Using Affinity Diagrams in the Interpretation Session

The use of affinity diagrams in your interpretation sessions aims to help you to develop insights. By organizing and categorizing the evidence you collected, you can uncover the needs, frustrations and values of your informants, guided by actual observations rather than by your prior assumptions. Here are a few tips for using this methodology effectively:

    1. Before the affinity diagram — the raw data: Your insights will always be limited by the data you collected, so there is really no substitution to having good raw data. Gather as many observations and you can, and clearly describe each observation on a note. Observations should be concise (e.g., “tried to get into a lecture but got kicked out”, but not too concise (e.g., “lecture”). For each observation, also record basic information about the informant who generated it (e.g.  “tried to get into a lecture but got kicked out” [20 y/o student from Brazil]). If you have certain demographic groups you can also consider using different colors of post-its/sharpies to indicate different groups.

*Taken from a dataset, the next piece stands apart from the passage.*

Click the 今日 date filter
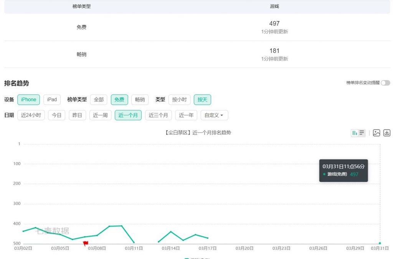 (x=56, y=115)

    2. Categorization — what is a good category? Reflect on your observations, and try to group them by the underlying needs, frustrations and values that they uncover, rather than by activity or general topic. For example, “want to engage in Harvard student life” is a good category because it describes a desire of your informants; “photos” is not a useful category because it doesn’t tell us much about the what our informants care about. Different observations related to tourists taking photos might reveal very different underlying values/needs/frustrations: the observation “tourist took a picture of a lecture” might suggest that the tourist was curious about student life at Harvard and/or that it’s important for them to document their experiences, while the observation “took a picture of the sign by the John Harvard sculpture and read the information on his phone” might suggest that the person was interested in learning about the history of Harvard, and perhaps also that the location of the sign was uncomfortable for reading or was crowded. (Remember, you’ll know what’s the right interpretation only by asking “why?” a lot…). If you come up with good categories, you essentially have your insights.

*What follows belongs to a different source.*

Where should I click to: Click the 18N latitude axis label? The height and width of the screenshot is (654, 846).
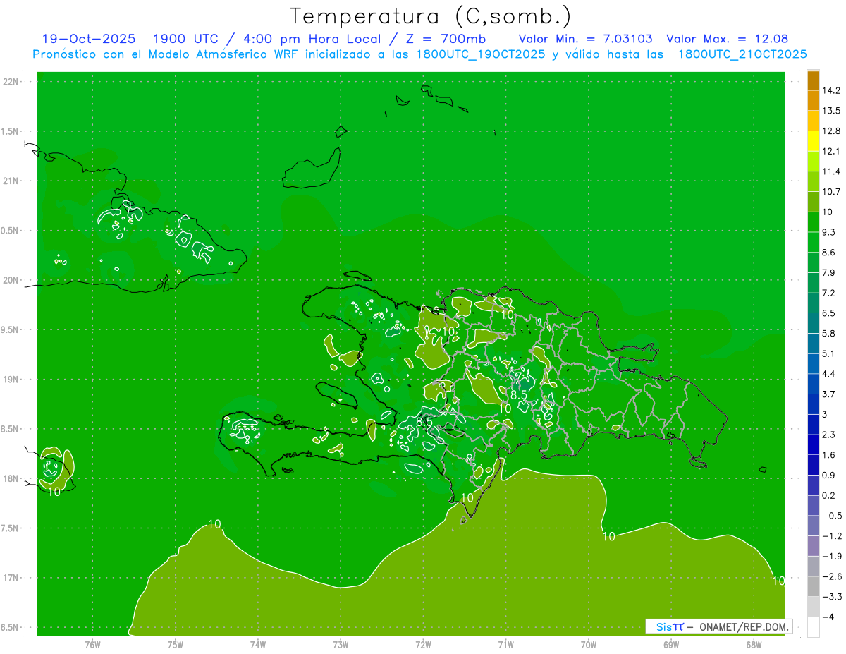pyautogui.click(x=11, y=478)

    3. Categorization — how to find categories: Coming up with good categories is non-trivial and typically requires an iterative process. When reading an observation you might want to recall more about the context (which was maybe not entirely documented on the post-it), you can try to look back in your notes and expand the observation. Generally, a single observation might relate to more than one value/need/frustration. Therefore, it is a good idea to try out multiple categorizations (for example, observations #1, #3 and #5 might reveal one need, but observation #1 together with #8 and #10 might reveal another frustration). Of course, every time you think you have a good category, document it before you take it apart… If you get stuck, you can try to pick an observation at random and see if anything else relates to it in some way (or pick a group at random and see if a subset fits in some interesting way). Also take breaks, incubation can be helpful and starting fresh can help you get “unstuck”.